We consider ourselves incredibly lucky that Landon was caught on the New Born Screen, and also that we know his exact DNA mutations that cause his VLCAD. Most families are still searching for the cause of their child's Mitochondrial Disease. The problem with Mito is that it never presents the same from person to person, and diagnosis to diagnosis. Zebras are considered the 'mascot' for Mitochondrial Disease because no zebra has the same stripe pattern, similar to how Mito presents.

Throughout the week I will share parts of our journey, although most of it can be found on this blog, and facts that are known about Mito. I will also show some videos some friends of ours have made, showcasing Mitochondrial Disease. Landon is in a few of these videos as well.

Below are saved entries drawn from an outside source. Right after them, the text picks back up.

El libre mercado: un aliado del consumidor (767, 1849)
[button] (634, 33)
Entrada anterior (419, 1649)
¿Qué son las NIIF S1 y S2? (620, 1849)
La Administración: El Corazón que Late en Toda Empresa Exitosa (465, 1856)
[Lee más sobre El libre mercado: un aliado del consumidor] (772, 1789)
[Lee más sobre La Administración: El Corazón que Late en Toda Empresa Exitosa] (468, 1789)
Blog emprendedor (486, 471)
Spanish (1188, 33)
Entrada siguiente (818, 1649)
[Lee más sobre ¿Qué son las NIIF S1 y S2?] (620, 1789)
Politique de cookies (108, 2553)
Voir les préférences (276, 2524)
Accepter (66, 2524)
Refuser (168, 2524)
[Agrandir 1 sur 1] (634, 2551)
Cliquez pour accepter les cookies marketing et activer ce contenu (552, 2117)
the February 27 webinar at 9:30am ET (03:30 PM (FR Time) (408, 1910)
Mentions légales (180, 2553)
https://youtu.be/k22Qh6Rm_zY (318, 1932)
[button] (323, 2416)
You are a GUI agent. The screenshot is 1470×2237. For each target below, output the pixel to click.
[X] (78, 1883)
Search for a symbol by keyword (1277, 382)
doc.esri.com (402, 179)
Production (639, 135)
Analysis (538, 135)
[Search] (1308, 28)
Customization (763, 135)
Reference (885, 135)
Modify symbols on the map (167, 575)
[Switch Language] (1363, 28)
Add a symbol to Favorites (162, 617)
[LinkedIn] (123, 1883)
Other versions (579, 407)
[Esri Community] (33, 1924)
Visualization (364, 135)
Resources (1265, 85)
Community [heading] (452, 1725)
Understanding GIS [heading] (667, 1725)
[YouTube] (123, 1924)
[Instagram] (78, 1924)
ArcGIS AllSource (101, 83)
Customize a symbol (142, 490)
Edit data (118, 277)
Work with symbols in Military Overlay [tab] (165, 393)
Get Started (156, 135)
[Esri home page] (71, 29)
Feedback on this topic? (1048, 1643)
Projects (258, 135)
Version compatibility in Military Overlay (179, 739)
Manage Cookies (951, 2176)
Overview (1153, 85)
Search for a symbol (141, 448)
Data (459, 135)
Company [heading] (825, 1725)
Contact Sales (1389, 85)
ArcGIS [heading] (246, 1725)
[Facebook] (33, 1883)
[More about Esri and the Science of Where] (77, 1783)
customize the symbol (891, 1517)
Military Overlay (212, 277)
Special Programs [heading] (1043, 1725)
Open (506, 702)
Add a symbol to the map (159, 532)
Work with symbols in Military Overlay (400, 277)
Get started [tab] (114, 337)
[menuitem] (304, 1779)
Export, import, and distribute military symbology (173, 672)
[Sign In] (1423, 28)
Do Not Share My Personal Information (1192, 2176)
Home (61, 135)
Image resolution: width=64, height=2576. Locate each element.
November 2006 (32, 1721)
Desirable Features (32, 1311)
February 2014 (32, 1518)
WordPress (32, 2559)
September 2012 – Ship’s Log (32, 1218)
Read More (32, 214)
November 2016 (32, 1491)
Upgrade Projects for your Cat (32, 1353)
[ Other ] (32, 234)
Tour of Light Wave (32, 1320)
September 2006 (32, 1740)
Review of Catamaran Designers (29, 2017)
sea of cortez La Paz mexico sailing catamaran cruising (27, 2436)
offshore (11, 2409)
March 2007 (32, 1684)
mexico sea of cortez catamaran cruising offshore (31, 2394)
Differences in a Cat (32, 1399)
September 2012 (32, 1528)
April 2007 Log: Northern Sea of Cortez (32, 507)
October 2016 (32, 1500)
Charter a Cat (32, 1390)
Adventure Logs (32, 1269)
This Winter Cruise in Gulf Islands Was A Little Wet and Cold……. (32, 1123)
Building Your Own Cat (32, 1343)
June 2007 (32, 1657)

The video I will start with today, is the latest one that has been done. This video is for 'Run for Kids,' which is for the P.F. Changs Rock n' Roll Marathon in Phoenix this upcoming January. Tgen, who is the leader in finding a cure for Mito and helping families achieve a diagnosis, is an official charity of the race, and they are fabulous friends of ours. Landon's Team Page can be found here ---> Team Landon. Our goal is to raise $1,000 for Tgen. I am planning on running in some manner for Landon, and I find it pretty neat that the race falls on Landon's 5th birthday. It'll be a great way to celebrate with all of his Mito friends.